‘What Men Want’ isn’t what anyone needs in a movie

By Chic DiCiccio

Taraji P. Henson in “What Men Want.”
Photo courtesy of BET Productions

How many movies would you pick for a remake before you got to 2000’s Mel Gibson-starring “What Women Want?” One hundred? Five thousand? One million? If someone has been counting towards that exact figure, your work here is done, my friend. 

On the surface, flipping the gender from “What Women Want” to “What Men Want” is pretty clever. There is comedy gold to be mined in watching a woman have her mind blown by the bizarre random thoughts from guys that she simply passes on the street. Of course, it all could fall flat on its face if the star and execution don’t mesh. 

It’s not quite pancake-flat, but “What Men Want” is extremely choppy with loads of filler, annoying characters and, for a raunchy R-rated movie, an overabundance of emotional schmaltz. Star Taraji P. Henson is game, and she is not phoning this one in, but as is usually the case with talented actors, the material lets her down. 

Henson portrays an Atlanta sports agent, Ali Davis. She’s hellbent on becoming a partner in her firm but feels like she’s being held back due to gender and racial politics. While that’s part of the reason, it’s mostly due to the fact that Ali is so power-hungry that she alienates her co-workers and peers, even those that support her such as her assistant, Brandon (Josh Brener).
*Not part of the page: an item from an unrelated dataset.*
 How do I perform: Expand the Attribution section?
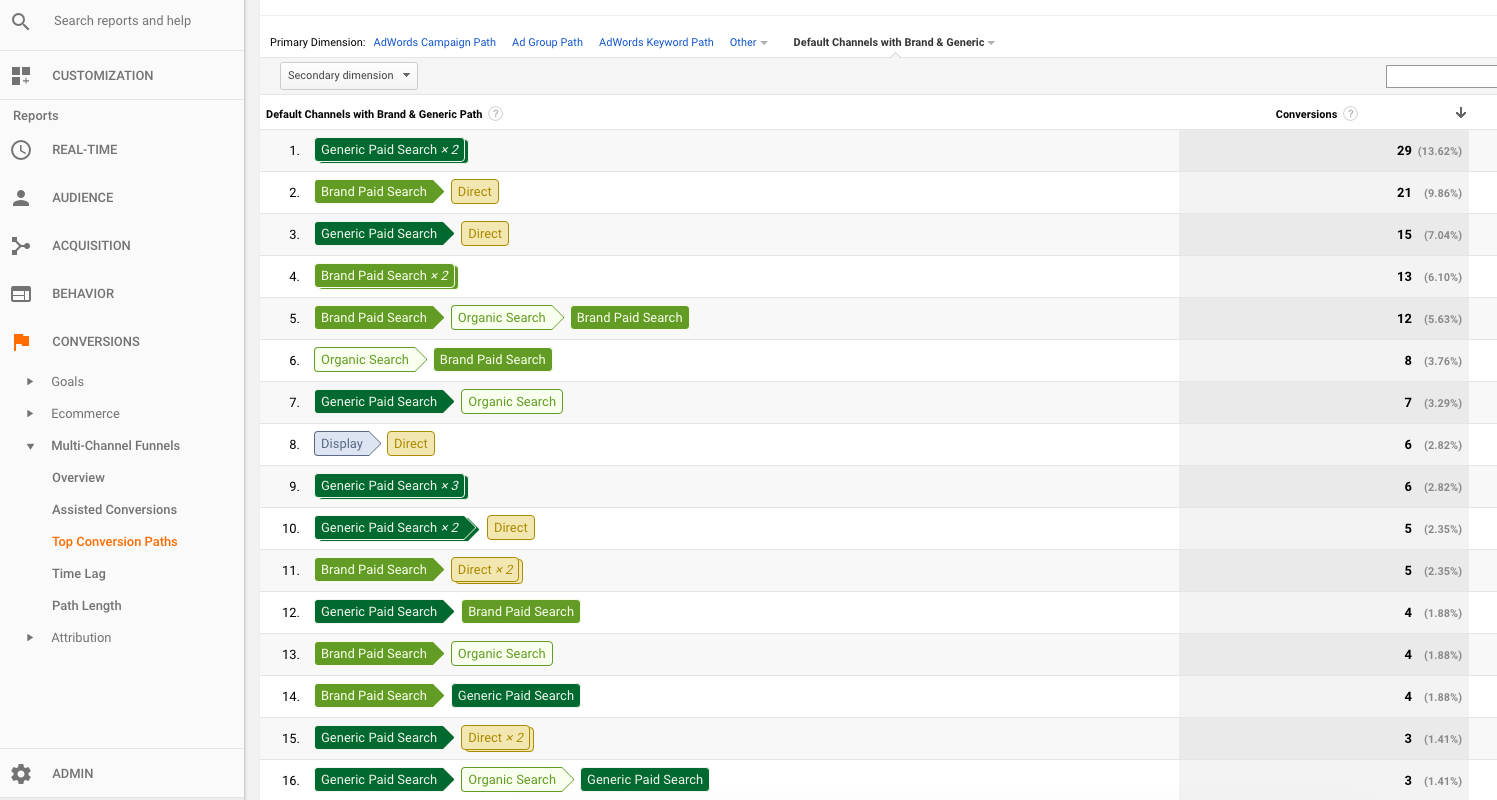click(30, 638)
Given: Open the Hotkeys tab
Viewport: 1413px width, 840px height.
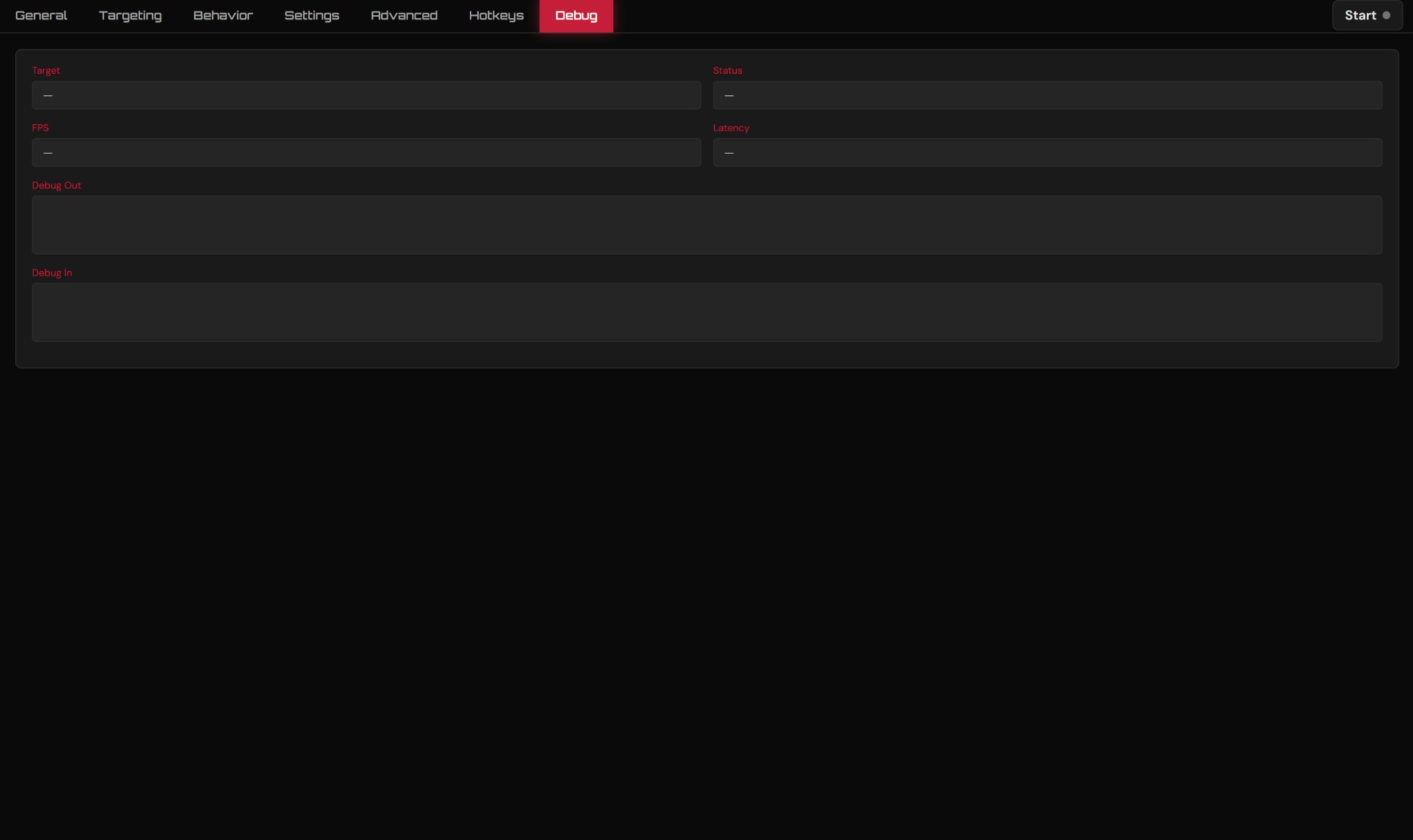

It’s annoying and silly until Ali and her buddies have a sit down with a psychic named Sister (an absolute scene stealing Erykah Badu). Whether it’s the tea, pot or knock on the head, Ali wakes up after the night out and has been blessed with the “hear men’s thoughts” superpower. 

Initially, it’s slightly funny. It doesn’t last. Ali’s shock builds to nervous breakdown levels, but once she realizes she can take use these powers to her advantage, she quickly embraces the skill. 

Once Tracy Morgan shows up as the father of a future NBA superstar, “What Men Want” becomes grating. It gets even worse when Ali’s love interest, Will (Aldis Hodge), and his son are used as props to further her career. 

For every clever scene, such as Ali crashing an all-boys night poker game, there’s a dozen terrible ones. There are entire subplots involving Ali’s friends and one of her co-workers (played by Pete Davidson) that crush any building momentum and do nothing to advance the film. 

Oddly enough, Henson is at her best when she’s awkwardly stuttering or faking her way to the top of the corporate ladder. As soon as she has to act tough or get all lovey dovey, the entire movie suffers. Henson has some unexpected comedic chops and she elevates “What Men Want” to a much higher level than it deserves. 

At almost two hours long, “What Men Want” runs out of steam around the 90-minute mark. The last 30 minutes are painfully cheesy and written like a lame PG-13 crowd pleaser. It’s as if the script was rewritten to be a raunchfest, but this team of writers didn’t get to the last 30 pages. 

Henson definitely has what it takes to be a major movie star, but she’s surrounded by mediocrity this time out.